Part of the educational rush stems from the fact that although Proposition 64, which allowed for recreational use by adults 21 and over, was approved by voters in 2016, it took more than a year for state laws and licensing to be phased in. The commercial sale of cannabis, without a medical recommendation, began on Jan. 1 of this year. Consumers are now trying to understand what’s available over the counter.
As a result, demand for cannabis socials has surged. At HerbaBuena, founder Alicia Rose said she’d already fielded requests for 20 parties in the first three months of this year — about as many as she conducted in all of 2017.
Kikoko, popular for its frilly “high tea” events with china tea cups, hats and gloves, has educated 500 women at 27 weekend teas since it launched in June 2017. Demand for tea parties has climbed in recent weeks, after being featured in a seven-page spread in O, the Oprah Magazine.

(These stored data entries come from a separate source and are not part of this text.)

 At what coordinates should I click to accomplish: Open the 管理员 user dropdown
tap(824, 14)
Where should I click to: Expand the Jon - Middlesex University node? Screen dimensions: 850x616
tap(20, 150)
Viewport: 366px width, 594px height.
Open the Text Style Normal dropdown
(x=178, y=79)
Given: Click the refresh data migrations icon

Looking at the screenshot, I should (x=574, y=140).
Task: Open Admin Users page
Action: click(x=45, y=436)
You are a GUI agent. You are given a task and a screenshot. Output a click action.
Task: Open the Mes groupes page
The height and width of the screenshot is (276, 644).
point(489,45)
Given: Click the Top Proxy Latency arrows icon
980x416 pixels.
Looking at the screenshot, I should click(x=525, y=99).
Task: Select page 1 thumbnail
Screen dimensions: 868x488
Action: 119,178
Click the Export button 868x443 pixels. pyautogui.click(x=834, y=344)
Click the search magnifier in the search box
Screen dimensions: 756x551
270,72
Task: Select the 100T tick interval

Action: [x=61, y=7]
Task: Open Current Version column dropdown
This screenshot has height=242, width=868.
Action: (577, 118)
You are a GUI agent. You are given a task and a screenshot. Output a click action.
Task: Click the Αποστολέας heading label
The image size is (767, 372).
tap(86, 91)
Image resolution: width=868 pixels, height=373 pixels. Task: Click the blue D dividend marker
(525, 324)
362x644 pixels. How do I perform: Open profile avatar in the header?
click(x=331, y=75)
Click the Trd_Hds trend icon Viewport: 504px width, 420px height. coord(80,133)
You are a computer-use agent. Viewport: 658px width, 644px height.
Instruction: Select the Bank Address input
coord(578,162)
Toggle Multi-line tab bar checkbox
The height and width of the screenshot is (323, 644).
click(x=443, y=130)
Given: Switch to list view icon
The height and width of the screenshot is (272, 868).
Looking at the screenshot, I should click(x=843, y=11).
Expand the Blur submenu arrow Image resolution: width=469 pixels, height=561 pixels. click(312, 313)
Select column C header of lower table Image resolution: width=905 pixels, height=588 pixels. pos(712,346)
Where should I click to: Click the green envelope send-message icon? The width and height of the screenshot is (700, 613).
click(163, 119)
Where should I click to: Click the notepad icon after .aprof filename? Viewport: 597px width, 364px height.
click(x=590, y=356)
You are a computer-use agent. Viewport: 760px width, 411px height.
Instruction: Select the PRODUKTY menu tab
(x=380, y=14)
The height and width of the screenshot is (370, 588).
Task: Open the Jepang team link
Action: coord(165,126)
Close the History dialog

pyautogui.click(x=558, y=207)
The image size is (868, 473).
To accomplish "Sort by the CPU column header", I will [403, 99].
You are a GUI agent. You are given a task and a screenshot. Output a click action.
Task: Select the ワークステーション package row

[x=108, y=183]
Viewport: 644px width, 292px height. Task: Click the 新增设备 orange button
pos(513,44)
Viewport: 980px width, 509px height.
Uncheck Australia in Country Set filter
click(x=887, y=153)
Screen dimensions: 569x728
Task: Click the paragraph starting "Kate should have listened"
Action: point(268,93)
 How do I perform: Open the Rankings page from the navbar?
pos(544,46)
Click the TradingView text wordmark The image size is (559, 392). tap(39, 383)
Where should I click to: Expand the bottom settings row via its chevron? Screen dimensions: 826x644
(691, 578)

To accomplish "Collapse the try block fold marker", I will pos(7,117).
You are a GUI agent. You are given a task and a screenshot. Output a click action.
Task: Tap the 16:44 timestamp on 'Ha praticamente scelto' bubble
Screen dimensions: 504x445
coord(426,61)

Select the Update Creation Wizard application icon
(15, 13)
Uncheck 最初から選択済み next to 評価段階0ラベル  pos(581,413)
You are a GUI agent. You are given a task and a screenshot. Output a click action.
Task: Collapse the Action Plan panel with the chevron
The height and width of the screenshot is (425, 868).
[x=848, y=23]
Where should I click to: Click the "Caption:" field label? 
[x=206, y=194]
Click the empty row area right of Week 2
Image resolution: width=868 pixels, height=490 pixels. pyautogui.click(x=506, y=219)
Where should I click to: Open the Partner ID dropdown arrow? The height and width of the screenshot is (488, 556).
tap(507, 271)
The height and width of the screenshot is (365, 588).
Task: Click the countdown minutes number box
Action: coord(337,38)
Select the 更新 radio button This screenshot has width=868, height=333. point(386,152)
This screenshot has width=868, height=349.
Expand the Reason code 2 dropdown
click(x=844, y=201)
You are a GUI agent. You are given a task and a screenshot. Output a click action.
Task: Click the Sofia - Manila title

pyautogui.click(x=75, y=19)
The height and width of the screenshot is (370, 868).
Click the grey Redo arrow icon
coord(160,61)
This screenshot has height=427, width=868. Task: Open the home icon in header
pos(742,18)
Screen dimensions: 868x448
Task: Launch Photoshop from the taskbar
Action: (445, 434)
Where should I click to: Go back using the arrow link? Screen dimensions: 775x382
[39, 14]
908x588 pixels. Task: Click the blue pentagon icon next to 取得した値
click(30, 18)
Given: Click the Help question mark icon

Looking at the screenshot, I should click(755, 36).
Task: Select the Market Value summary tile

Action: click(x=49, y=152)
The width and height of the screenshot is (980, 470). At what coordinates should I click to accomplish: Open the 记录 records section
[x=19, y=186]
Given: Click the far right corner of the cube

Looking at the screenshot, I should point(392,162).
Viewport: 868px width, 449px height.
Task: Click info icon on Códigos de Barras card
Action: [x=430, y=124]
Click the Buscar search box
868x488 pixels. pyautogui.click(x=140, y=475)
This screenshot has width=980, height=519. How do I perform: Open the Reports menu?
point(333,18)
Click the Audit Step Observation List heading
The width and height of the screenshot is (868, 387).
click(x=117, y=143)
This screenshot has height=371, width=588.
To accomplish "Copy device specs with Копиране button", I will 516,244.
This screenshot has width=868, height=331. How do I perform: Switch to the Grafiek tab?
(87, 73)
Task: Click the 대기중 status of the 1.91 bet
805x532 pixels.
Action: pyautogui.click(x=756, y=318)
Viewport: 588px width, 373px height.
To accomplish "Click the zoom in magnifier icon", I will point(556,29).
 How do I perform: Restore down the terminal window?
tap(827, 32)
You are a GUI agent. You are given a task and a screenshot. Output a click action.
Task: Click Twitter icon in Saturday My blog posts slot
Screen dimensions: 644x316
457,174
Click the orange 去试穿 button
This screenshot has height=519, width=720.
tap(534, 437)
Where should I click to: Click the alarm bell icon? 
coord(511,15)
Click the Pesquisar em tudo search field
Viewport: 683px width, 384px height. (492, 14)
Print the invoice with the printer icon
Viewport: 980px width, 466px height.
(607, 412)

But the company can’t be everywhere, so it has created a “Throw Your Own High Tea” guide on its website with information to download and print out about dosage and potency, along with recipes for cannabis tea mocktails. Pushing the parties onto private hosts is also a way for Kikoko (and other companies) to comply with the law. As of Jan. 1, cannabis manufacturers are no longer able to host parties and give away or sell cannabis on site. Private citizens can host and buypurchase cannabis ahead of time to provide for their guests to try, as Sutherland did at her mixer. Guests may also bring their own cannabis to a private party. (Consumption is not allowed in restaurants, wineries or venues with firearms licenses.)
The boom in cannabis education in California, especially about cannabis for health, reflects a national trend toward “purposeful consumption,” said Linda Gilbert, managing director of consumer insights for BDS Analytics, a Boulder, Colo., cannabis market data, analytics and consumer insights firm. Its surveys of 11,600 U.S. adults ages 21 and over show that in general, women — and mothers in particular — favor micro-dose products for daytime use, not for inebriation, but “to take the edge off,” Gilbert said, and prefer edibles, which are more discreet than smoking or vaping. BDS data shows that California cannabis consumers earns $93,800 a year on average; that 20 percent hold master’s degrees; and that 64 percent have children.
Sharon Krinsky, 55, chief executive officer of Society Jane, a San Francisco cannabis delivery service, said women attending her “Society Jane Soirees” want three things from cannabis: pain relief, anxiety relief and sleep. “We hear at least 10 times per party, ‘I don’t want to get high,'” Krinsky said. “And we say, ‘You don’t have to.’”
That was the lesson at the recent happy hour party, where guests were told to control the amount of THC or CBD they ingested by the rate at which they sipped their tea. Guests also felt a sense of trust — not just in the friend who was hosting, but in the information dispensed by Kikoko’s founders.
“It’s more intimidating to walk into a dispensary than your friend’s house,” said Ann, the tech marketer, sipping a cup of CBD-infused tea. “This feels the same as if she was having a regular wine party.”